— START —
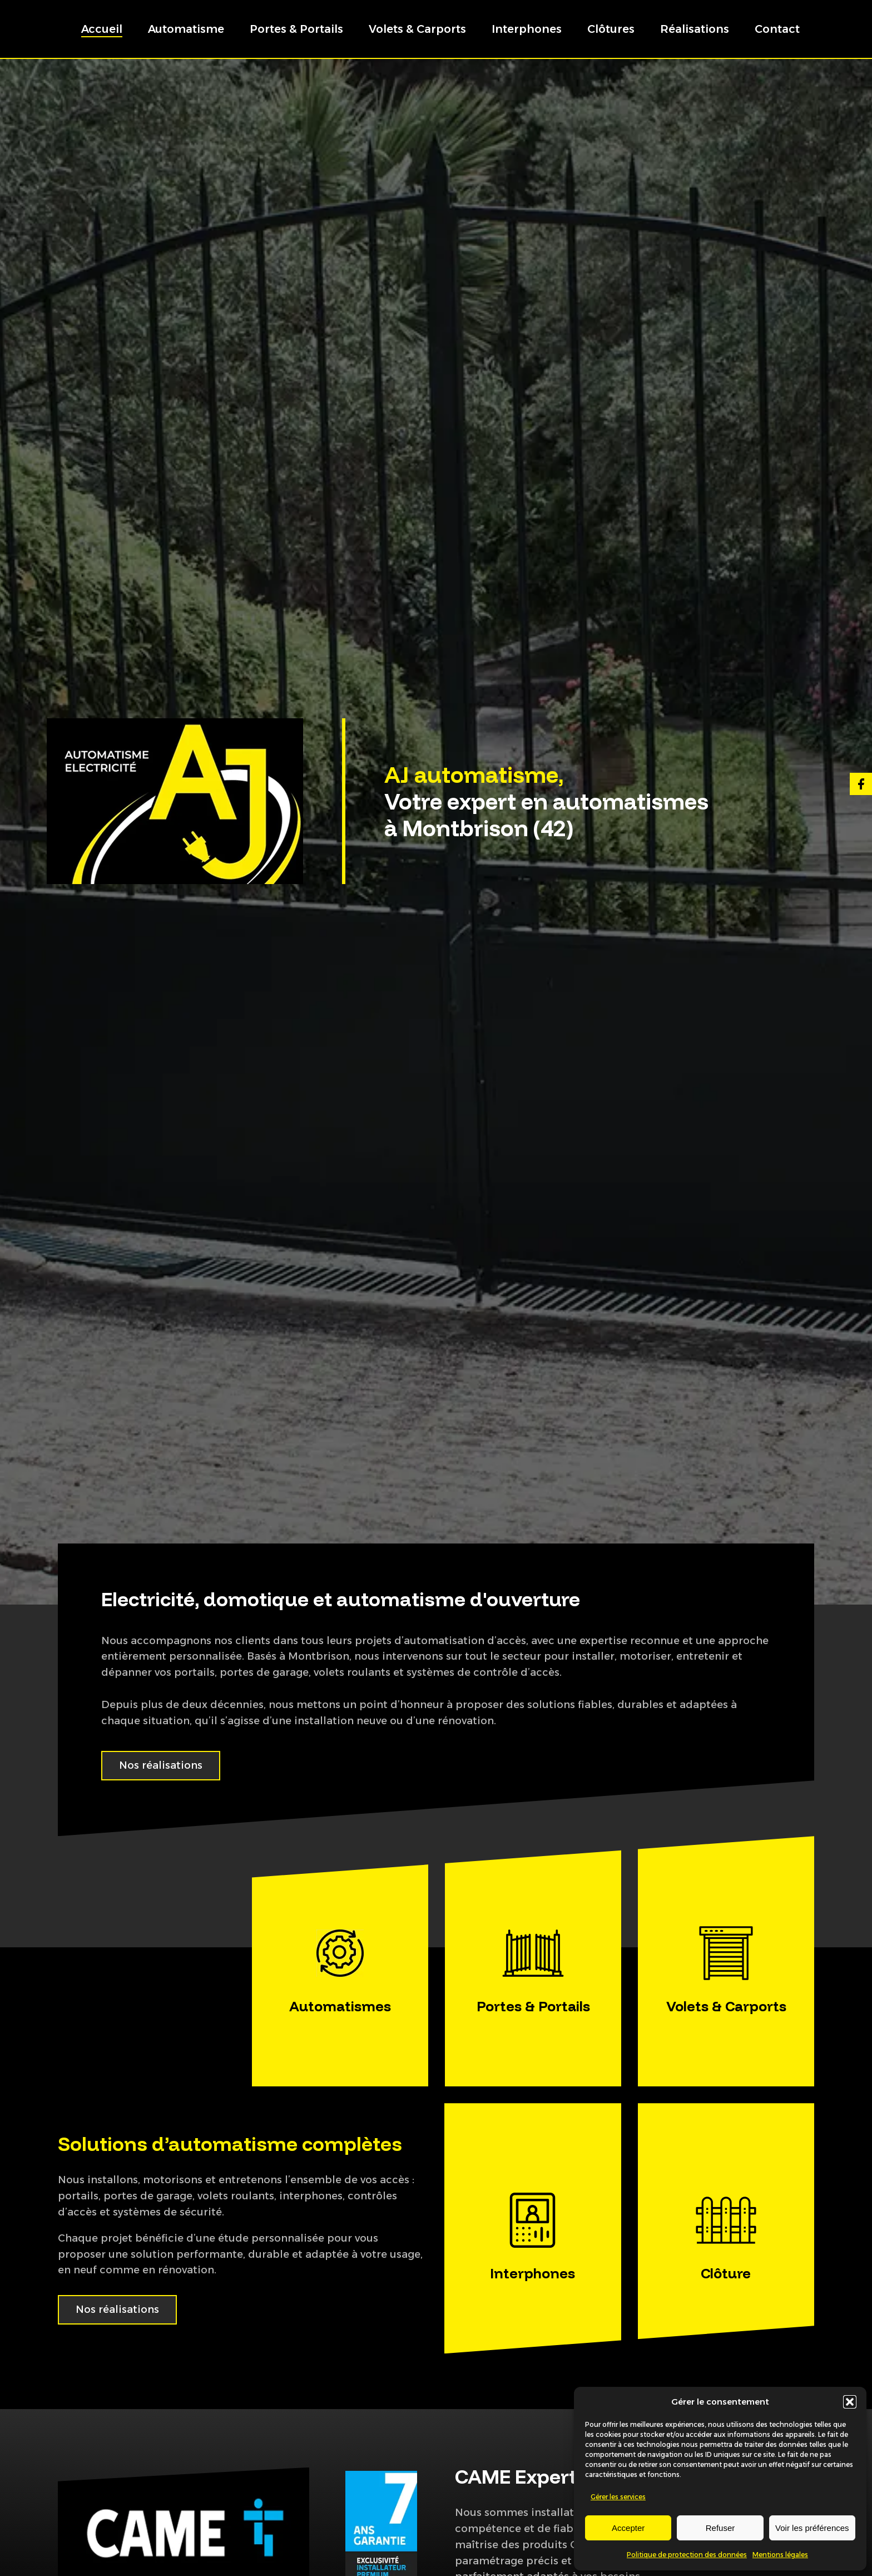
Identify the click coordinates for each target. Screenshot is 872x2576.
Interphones (527, 29)
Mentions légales (780, 2554)
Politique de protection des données (687, 2554)
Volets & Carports (417, 29)
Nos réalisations (160, 1765)
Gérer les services (618, 2497)
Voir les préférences (812, 2528)
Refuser (720, 2528)
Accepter (628, 2528)
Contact (777, 29)
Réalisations (694, 29)
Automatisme (186, 29)
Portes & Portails (296, 29)
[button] (849, 2401)
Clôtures (611, 29)
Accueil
— END —
- [What you have to do]:
Copy every line of the records above word for word, but leave out the pictures.

- [Exercise result]:
Identify the click coordinates for each target. Screenshot is 872x2576.
Interphones (527, 29)
Mentions légales (780, 2554)
Politique de protection des données (687, 2554)
Volets & Carports (417, 29)
Nos réalisations (160, 1765)
Gérer les services (618, 2497)
Voir les préférences (812, 2528)
Refuser (720, 2528)
Accepter (628, 2528)
Contact (777, 29)
Réalisations (694, 29)
Automatisme (186, 29)
Portes & Portails (296, 29)
[button] (849, 2401)
Clôtures (611, 29)
Accueil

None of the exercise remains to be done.